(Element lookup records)
/---
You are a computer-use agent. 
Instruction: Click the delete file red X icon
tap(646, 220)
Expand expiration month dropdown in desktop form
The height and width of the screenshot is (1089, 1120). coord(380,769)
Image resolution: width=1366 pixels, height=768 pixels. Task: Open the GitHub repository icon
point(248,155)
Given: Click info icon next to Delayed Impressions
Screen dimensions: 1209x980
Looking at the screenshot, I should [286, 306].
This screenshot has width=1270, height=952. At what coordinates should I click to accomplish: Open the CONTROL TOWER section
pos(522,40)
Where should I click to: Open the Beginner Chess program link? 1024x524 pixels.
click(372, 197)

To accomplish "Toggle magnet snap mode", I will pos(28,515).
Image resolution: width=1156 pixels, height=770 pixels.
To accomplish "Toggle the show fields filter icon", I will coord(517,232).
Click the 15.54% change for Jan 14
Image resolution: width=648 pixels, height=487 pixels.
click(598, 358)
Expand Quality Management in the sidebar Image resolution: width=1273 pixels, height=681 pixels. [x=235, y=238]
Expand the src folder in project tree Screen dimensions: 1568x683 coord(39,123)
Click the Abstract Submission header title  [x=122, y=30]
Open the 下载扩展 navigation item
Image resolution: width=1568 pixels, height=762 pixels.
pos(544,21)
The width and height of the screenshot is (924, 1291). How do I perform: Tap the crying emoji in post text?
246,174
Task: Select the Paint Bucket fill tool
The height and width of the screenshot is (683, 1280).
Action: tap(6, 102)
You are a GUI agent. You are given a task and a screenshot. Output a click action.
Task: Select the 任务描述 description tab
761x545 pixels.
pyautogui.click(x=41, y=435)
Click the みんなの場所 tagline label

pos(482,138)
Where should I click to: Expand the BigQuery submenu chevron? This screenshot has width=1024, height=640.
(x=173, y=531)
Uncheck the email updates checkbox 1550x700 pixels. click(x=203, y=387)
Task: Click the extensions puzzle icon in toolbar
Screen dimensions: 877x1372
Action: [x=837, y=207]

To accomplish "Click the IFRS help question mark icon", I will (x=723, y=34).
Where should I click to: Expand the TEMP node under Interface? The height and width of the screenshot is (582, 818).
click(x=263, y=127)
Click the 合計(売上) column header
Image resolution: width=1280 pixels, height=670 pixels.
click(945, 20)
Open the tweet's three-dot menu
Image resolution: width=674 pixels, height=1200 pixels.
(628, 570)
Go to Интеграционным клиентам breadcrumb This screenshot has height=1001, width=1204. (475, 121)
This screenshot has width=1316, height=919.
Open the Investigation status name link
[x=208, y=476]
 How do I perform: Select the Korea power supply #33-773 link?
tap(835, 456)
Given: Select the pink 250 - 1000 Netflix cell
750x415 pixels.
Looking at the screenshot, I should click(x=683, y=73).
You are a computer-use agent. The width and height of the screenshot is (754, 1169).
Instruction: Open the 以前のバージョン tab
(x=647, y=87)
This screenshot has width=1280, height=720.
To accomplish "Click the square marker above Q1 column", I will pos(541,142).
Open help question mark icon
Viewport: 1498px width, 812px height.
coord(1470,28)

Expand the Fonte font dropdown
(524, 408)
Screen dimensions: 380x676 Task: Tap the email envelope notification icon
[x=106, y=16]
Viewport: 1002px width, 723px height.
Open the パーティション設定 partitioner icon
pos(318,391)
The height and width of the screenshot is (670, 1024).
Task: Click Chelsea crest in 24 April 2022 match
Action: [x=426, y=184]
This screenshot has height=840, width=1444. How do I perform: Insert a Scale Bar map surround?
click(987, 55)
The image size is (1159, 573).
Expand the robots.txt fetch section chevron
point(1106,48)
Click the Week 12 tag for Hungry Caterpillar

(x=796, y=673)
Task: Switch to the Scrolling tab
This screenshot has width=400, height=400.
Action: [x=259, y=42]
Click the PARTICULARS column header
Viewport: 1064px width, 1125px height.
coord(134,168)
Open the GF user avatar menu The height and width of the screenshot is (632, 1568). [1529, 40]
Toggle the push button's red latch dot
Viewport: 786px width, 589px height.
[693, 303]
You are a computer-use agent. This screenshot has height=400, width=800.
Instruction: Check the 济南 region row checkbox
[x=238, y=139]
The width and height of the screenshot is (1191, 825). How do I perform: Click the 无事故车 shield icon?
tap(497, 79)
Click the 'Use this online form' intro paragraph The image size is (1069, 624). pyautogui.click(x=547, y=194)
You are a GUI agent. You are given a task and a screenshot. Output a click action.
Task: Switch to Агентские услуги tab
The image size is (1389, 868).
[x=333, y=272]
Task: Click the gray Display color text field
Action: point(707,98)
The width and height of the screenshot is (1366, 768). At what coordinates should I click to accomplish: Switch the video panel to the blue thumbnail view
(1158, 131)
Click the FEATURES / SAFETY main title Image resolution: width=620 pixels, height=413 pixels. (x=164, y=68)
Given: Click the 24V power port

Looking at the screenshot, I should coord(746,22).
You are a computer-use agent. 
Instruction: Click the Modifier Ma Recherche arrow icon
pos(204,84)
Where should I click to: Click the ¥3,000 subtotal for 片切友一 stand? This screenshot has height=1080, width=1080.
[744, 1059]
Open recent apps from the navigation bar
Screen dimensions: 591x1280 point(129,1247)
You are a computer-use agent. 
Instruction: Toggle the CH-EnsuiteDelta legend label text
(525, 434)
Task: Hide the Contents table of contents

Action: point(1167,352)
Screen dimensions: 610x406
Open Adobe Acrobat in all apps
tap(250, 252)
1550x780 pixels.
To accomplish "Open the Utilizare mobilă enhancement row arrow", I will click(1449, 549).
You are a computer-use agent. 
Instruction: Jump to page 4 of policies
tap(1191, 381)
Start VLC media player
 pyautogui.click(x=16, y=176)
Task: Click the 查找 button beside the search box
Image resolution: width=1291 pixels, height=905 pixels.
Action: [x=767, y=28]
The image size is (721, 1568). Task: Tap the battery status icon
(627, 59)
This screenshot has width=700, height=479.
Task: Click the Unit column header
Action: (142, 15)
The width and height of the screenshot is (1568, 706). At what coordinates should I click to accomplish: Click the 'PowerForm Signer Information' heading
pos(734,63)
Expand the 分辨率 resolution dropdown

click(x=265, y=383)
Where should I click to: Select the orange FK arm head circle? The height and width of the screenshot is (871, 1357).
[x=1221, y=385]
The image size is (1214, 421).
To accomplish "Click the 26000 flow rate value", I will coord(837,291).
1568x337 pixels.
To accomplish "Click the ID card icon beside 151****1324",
\---
How many lines in the data contain the string "coordinates"? Reply with the number alone.

3